*Objective*.
Reproduce word for word the lines from the one containing "Click the Total Devices monitor icon" through the one containing "click(x=472, y=96)". Leave the pictures out of your answer.

*Record set*.
◇ ◇ ◇ ◇
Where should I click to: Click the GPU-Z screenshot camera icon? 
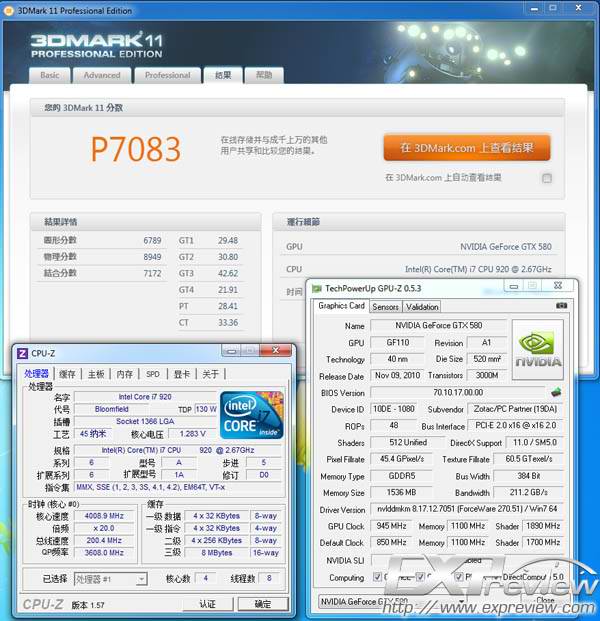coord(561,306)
◇ ◇ ◇ ◇
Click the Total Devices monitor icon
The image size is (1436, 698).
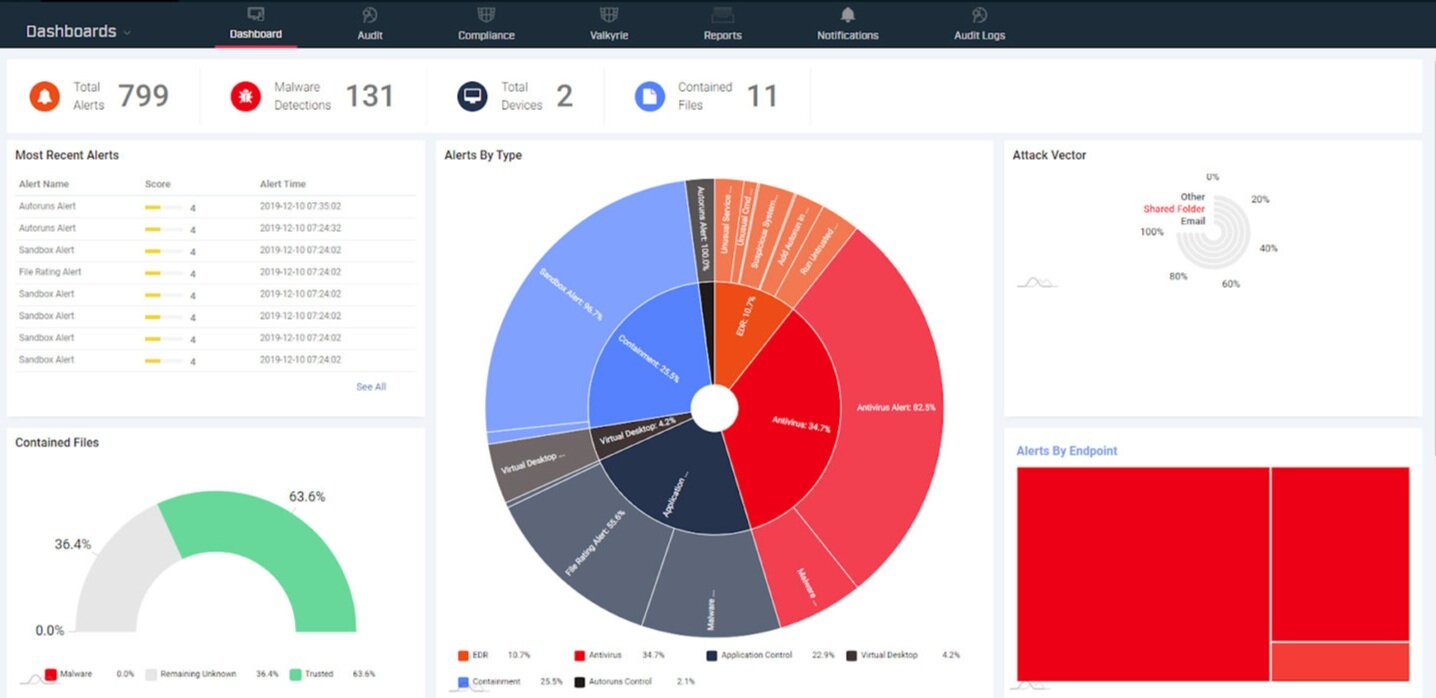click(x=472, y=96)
◇ ◇ ◇ ◇
*Problem solution*.
Click the Total Devices monitor icon
The image size is (1436, 698).
click(x=472, y=96)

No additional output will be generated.